* Records *

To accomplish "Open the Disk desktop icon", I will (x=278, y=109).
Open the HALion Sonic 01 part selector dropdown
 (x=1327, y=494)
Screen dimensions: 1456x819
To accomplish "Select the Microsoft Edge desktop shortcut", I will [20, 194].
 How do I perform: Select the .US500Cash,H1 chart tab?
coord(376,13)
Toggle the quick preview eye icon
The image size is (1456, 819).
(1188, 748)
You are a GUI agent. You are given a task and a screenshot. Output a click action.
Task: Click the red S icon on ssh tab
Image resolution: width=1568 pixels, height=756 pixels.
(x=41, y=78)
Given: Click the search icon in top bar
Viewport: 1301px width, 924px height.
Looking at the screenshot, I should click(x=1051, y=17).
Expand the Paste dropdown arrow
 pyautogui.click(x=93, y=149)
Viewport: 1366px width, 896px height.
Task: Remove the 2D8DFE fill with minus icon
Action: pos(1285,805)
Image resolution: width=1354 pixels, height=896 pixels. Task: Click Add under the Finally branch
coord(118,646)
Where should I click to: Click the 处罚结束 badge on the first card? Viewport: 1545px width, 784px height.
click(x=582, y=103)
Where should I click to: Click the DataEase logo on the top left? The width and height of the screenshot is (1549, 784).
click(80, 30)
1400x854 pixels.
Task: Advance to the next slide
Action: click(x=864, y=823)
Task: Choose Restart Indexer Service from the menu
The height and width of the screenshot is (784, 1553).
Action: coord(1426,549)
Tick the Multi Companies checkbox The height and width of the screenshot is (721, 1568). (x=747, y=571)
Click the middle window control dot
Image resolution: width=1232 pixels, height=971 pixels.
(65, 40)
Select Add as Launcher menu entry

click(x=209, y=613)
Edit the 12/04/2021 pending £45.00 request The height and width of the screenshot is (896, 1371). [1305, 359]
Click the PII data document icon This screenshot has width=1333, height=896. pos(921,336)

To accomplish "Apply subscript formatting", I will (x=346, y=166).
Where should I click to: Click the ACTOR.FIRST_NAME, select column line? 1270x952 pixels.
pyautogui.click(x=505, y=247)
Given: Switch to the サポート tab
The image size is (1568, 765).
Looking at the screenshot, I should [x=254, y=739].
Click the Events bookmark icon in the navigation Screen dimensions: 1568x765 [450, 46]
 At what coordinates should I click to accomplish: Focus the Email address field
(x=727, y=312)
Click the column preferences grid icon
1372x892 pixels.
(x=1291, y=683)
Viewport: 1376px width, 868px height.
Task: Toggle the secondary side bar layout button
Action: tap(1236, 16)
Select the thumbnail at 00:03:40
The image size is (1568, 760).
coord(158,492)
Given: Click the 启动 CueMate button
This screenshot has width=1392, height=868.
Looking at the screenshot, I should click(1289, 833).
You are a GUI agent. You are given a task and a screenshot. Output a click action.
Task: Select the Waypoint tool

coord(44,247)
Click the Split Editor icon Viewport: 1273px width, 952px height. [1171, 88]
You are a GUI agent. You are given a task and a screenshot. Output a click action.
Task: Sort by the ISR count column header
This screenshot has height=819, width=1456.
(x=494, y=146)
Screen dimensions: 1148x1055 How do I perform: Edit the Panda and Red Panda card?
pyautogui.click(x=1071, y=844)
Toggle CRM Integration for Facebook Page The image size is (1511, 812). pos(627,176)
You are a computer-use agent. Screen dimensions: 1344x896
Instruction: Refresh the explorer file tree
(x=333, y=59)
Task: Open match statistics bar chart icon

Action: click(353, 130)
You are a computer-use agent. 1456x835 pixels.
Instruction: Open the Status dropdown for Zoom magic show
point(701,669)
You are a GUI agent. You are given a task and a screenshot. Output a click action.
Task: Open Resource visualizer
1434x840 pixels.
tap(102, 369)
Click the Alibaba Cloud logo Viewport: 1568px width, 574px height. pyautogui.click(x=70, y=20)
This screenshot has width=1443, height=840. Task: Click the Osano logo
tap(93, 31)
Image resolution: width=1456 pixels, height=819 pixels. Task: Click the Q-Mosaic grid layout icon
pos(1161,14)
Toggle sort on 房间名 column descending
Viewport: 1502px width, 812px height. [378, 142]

* About this exercise *
Exactly the lines from the one holding "Screen dimensions: 1148x1055" to the final line of the listing, both included, must make up the answer.

* Answer space *
Screen dimensions: 1148x1055 How do I perform: Edit the Panda and Red Panda card?
pyautogui.click(x=1071, y=844)
Toggle CRM Integration for Facebook Page The image size is (1511, 812). pos(627,176)
You are a computer-use agent. Screen dimensions: 1344x896
Instruction: Refresh the explorer file tree
(x=333, y=59)
Task: Open match statistics bar chart icon

Action: click(353, 130)
You are a computer-use agent. 1456x835 pixels.
Instruction: Open the Status dropdown for Zoom magic show
point(701,669)
You are a GUI agent. You are given a task and a screenshot. Output a click action.
Task: Open Resource visualizer
1434x840 pixels.
tap(102, 369)
Click the Alibaba Cloud logo Viewport: 1568px width, 574px height. pyautogui.click(x=70, y=20)
This screenshot has width=1443, height=840. Task: Click the Osano logo
tap(93, 31)
Image resolution: width=1456 pixels, height=819 pixels. Task: Click the Q-Mosaic grid layout icon
pos(1161,14)
Toggle sort on 房间名 column descending
Viewport: 1502px width, 812px height. [378, 142]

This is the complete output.